◆ **WHAT TO WORK ON**:
1 - Transcribe the media mergers article from "Discovery Communications agrees" up to and including "to the internet.".
2 - Pick up the media mergers article after its last sentence and keep writing it.

Discovery Communications agrees to buy Scripps Networks Interactive for $11.9 billion 
The merger of two cable powerhouses brings together channels including Discovery, Science, Food Network and HGTV – and could give the combined company a stronger position as pay-TV continues to migrate to the internet.
Discovery/Scripps

Sinclair Broadcast Group agrees to buy Tribune Media for $3.8 billion 
This deal, if approved, would give conservative-leaning Sinclair control of 223 stations in 108 markets, including 39 of the top 50, covering 72 percent of households in the country. And it’s only possible under rule changes implemented by new FCC Chairman Ajit Pai.
Sinclair/Tribune

Cineworld offers to buy Regal Cinemas for more than $3 billion 
After a string of movie theater mergers last year, the sector has quieted down — along with the box office. And while this isn’t yet a done deal — or even an accepted offer —  British chain Cineworld made a late November bid of $23 a share for the U.S.’s No. 2 cinema chain.

◆ **STORED DATA**:
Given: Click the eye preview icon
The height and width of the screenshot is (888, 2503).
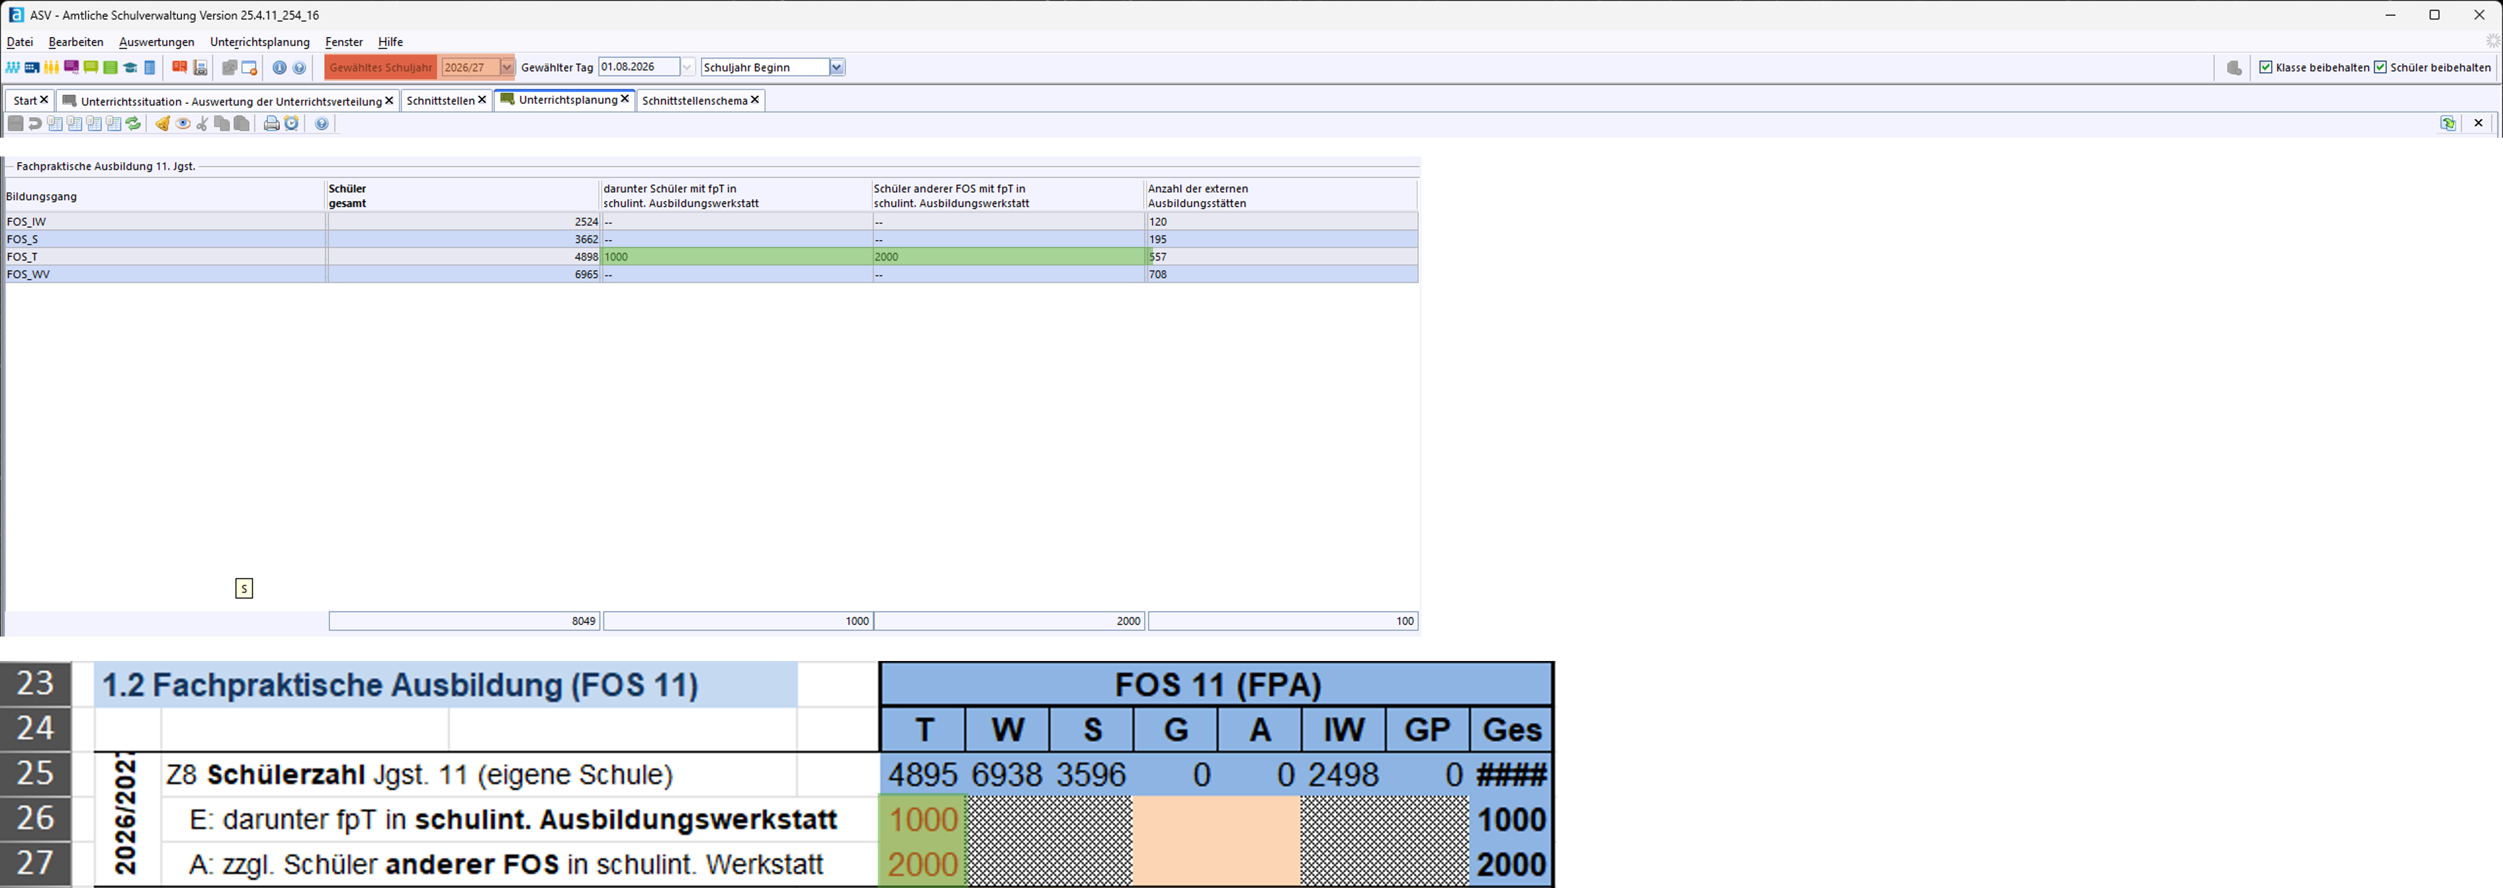Looking at the screenshot, I should 183,123.
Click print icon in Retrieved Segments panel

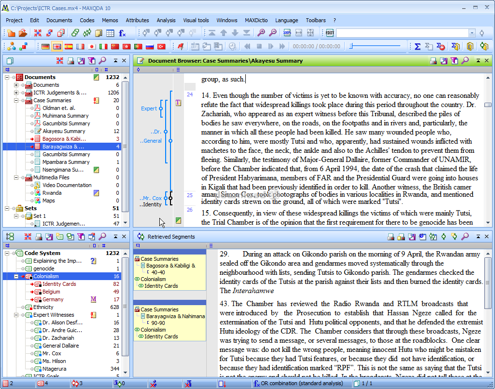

◆ **SOLVED PROBLEMS**:
1 -
Discovery Communications agrees to buy Scripps Networks Interactive for $11.9 billion 
The merger of two cable powerhouses brings together channels including Discovery, Science, Food Network and HGTV – and could give the combined company a stronger position as pay-TV continues to migrate to the internet.

2 -
Cineworld/Regal

Meredith Corp. acquires Time Inc. for $2.8 billion 
The magazine megadeal is a sign of changing times in the publishing industry, with the owner of esteemed brands like Time, Fortune and Sports Illustrated selling to the parent of Better Homes and Gardens and Country Life – backed by $650 million from big-time conservative donors the Koch brothers.
Meredith/Time

Verizon acquires Straight Path Communications for $2.3 billion 
Straight Path may not be a household name, but it was the subject of a bidding war between AT&T and Verizon. The company is one of the largest owners of millimeter wave spectrum, seen as key to the buildout of 5G networks, which should power much faster mobile internet — better for video — in the near future.
Verizon/Straight Path

Disney buys the rest of BAMTech for $1.6 billion 
The Mouse House jumped into internet TV in a major way in 2017, announcing upcoming Disney and ESPN-branded streaming services and acquiring the rest of streaming tech company BAMTech to power those products.
Disney/BAMTech

Entercom buys CBS Radio for $1.5 billion   
CBS Radio was intended to be spun off from its broadcast parent in an IPO, but instead it was scooped up by a competitor. The combined company, now the second largest radio business in the country, owns and operates 244 stations in 47 markets.
Entercom/CBS Radio

MGM buys the rest of Epix for $1 billion 
The independent studio went all in on the pay-TV business, buying the rest of the premium cable network from Viacom and Lionsgate. And that’s paid immediate dividends, as MGM’s media networks division propelled it to a strong third quarter.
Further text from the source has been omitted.